In March 2023, the Company entered into a manufacturing and supply agreement (Novartis Agreement) with Novartis Pharmaceuticals Corporation (Novartis) for the manufacturing of the Company’s CT-0508 product candidate. The Novartis Agreement is for five years and shall renew automatically for additional one-year periods unless and until terminated by either party. In addition to paying to manufacture the product, the Company will also pay $1.0 million per calendar year, payable in quarterly payments, for reserved capacity starting on the date on which the Novartis site is declared ready to produce CT-0508 as determined by the Company. In the event of termination without cause by the Company, a termination fee equal to $4.0 million will be payable by Carisma to Novartis which, pursuant to the terms of the agreement, can be credited in full against amounts due for a substitute product.
Contingencies
Liabilities for loss contingencies, arising from claims, assessments, litigation, fines, penalties, and other sources are recorded when it is probable that a liability has been incurred and the amount of the assessment and/or remediation can be reasonably estimated.

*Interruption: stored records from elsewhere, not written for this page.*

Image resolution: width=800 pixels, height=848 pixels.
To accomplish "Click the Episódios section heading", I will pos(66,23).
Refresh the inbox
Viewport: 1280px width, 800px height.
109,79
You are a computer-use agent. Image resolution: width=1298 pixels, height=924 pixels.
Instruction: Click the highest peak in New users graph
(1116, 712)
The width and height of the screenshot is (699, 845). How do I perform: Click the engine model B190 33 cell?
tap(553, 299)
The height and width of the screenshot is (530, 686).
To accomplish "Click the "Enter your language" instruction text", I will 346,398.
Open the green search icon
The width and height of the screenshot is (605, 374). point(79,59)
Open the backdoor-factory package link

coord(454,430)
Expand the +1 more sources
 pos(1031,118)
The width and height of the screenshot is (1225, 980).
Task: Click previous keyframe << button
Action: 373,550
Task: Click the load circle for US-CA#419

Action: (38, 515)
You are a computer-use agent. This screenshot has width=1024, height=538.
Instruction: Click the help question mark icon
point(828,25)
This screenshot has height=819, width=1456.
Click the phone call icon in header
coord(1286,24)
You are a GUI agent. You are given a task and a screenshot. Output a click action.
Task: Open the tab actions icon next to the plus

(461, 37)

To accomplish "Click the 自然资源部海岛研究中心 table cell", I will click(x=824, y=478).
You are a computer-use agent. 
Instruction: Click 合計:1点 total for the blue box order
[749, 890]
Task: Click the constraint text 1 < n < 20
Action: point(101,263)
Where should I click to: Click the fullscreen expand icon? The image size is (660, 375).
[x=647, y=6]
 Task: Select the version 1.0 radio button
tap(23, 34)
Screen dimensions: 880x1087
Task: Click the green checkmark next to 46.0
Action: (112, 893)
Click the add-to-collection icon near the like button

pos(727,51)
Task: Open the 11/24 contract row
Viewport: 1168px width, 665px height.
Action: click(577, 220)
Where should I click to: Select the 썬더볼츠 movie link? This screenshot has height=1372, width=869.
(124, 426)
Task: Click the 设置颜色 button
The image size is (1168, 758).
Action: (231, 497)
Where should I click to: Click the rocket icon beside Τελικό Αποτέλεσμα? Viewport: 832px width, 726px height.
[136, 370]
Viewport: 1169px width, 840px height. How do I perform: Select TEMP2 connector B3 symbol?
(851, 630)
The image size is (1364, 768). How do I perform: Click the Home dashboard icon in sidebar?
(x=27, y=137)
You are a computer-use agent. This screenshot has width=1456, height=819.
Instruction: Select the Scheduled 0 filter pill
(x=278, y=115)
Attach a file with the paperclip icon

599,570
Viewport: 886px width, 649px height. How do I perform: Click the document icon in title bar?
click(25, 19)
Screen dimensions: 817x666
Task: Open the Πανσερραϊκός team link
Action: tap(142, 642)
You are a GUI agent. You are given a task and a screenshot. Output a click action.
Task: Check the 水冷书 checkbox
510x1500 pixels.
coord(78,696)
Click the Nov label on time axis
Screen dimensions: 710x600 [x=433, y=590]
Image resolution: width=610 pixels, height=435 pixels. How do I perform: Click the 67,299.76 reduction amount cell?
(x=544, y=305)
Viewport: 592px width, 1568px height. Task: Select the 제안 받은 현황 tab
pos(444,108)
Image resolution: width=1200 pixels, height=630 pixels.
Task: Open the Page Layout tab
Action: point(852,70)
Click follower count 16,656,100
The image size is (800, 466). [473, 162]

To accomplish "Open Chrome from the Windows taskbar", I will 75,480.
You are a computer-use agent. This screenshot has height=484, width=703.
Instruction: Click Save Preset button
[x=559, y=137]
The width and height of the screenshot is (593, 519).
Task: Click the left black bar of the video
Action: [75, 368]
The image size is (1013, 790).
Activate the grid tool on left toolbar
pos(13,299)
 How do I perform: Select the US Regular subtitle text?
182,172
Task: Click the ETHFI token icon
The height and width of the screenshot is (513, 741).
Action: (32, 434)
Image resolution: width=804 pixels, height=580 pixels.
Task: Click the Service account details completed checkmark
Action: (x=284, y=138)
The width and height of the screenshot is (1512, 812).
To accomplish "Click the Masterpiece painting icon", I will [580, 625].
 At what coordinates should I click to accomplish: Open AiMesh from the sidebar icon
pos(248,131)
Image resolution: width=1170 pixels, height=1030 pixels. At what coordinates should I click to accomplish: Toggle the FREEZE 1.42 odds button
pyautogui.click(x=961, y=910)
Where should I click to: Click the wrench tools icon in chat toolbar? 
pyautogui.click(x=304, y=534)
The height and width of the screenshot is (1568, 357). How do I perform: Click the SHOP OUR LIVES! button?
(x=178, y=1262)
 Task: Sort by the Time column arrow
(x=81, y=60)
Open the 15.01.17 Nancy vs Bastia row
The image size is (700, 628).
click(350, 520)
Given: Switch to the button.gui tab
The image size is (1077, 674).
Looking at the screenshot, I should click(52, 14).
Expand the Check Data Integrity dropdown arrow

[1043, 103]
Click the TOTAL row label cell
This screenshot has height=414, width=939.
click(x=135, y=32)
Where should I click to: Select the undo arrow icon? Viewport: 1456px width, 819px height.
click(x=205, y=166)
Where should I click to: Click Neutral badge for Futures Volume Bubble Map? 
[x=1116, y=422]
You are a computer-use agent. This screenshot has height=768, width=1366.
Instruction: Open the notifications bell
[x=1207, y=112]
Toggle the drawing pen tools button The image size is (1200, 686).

On February 3, 2023, a purported stockholder filed a complaint in the United States District Court for the District of Delaware against Sesen Bio and its board of directors, captioned Plumley v. Sesen Bio, Inc., et al., Case No. 1:23-cv-00131 (D. Del.) (the Plumley Complaint). The Plumley Complaint asserts claims under Section 14(a) of the Exchange Act and Rule 14a-9 promulgated thereunder for allegedly false and misleading statements in the proxy statement/prospectus filed as part of the Registration Statement in connection with the Merger and under Section 20(a) of the Exchange Act for alleged “control person” liability with respect to such allegedly false and misleading statements and seeks, among other relief, an order enjoining the Merger and an award for plaintiffs’ fees and costs. On February 7, 2023, another purported stockholder filed a complaint in the United States District Court for the Southern District of New York against Sesen Bio and its board of directors, captioned Franchi v. Sesen Bio, Inc., et al., 1:23-cv-01041 (S.D.N.Y.) (the Franchi Complaint). The Franchi Complaint contains substantially similar allegations and claims and seeks substantially similar relief as the Plumley Complaint. Additionally, on February 9, 2023, another purported stockholder filed a complaint in the United States District Court for the Southern District of New York against Sesen Bio and its board of directors, captioned Menzer v. Sesen Bio, Inc., et al., 23-cv-01119 (S.D.N.Y.) (the Menzer Complaint). The Menzer Complaint contains substantially similar allegations and claims and seeks substantially similar relief as the Plumley Complaint and the Franchi Complaint. In April 2023, the Company executed a confidential fee agreement to resolve the stockholders’ claim for attorney’s fees and expenses in connection with the Plumley Complaint, Franchi Complaint, and Menzer Complaint. The amount of the confidential fee agreement was reasonably estimable and probable of being incurred as of September 30, 2023, resulting in $0.2 million of claim expenses incurred during the nine months ended September 30, 2023.